A literary critical analysis includes a discussion of
structure, thesis, language particulars and diction, plot and conflict, characters, and
other literary devices of the literary element and literary technique categories,
including mood and tone, tropes and conventions. In order to amass this information, you
need to pay close attention to the elements and techniques, points and objectives in the
writing as you come across them, paying special attention to subtle (or bold) changes in
tone and mood as well as to words, phrases, or sentences that make, prove, or emphasize
the author's thesis (major point).
To write your critical
analysis, after your Introduction, you'll have a brief description or perhaps summary of
the work you're analyzing followed a discussion of structural points. If you're
analyzing a poem, this would include things like rhyme scheme, stanza construction,
genre, and meter. If a book, this would include things like narrator, point of view,
chronological orientation, overall mood (mood can change), and overall tone (tone can
change). You then discuss literary elements and techniques, authorial style, the
treatment of the work's thesis, and the work's effectiveness as these are
relevant to your particular thesis statement--the point you wish to make
about the literary work.
This may seem like a lot--and it
can be--but it can also be abbreviated to suit the needs of your essay.
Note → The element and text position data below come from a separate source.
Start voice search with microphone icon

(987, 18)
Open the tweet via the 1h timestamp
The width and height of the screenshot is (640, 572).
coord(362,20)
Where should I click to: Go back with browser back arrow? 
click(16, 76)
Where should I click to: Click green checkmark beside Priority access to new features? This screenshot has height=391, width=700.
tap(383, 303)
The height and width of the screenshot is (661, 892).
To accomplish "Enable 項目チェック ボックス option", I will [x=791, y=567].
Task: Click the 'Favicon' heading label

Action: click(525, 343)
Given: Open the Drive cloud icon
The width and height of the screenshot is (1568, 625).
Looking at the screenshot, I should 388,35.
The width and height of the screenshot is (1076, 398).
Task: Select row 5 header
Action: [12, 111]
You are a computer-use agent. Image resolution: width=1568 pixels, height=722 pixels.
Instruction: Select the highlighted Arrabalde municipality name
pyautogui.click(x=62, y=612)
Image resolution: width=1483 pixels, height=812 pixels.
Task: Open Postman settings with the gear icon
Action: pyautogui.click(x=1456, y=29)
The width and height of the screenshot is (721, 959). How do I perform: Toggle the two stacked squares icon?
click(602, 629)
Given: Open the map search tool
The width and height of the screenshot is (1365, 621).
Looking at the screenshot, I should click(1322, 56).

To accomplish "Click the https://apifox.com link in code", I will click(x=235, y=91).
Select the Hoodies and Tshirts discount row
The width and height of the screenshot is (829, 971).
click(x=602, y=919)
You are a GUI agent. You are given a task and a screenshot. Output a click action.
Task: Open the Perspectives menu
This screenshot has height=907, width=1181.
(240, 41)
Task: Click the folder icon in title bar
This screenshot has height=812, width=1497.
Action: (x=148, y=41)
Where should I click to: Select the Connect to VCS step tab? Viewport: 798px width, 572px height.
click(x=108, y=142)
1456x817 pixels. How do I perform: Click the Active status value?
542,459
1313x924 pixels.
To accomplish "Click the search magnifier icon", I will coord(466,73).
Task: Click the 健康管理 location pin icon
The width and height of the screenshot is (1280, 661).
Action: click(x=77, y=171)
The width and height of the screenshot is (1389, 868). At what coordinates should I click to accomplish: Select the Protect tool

For example, if
my thesis is that a work is not effective because of faulty language, I may address
structural elements as briefly as follows if I wish--if it serves my purpose to do so:
The first person narrator establishes a despondent tone that matches the gloomy mood
(same as atmosphere) as s/he paces back and forth in time between flashbacks, present
day events, and anticipated future events while telling of the tragedy s/he witnessed on
the slow boat to China two decades earlier.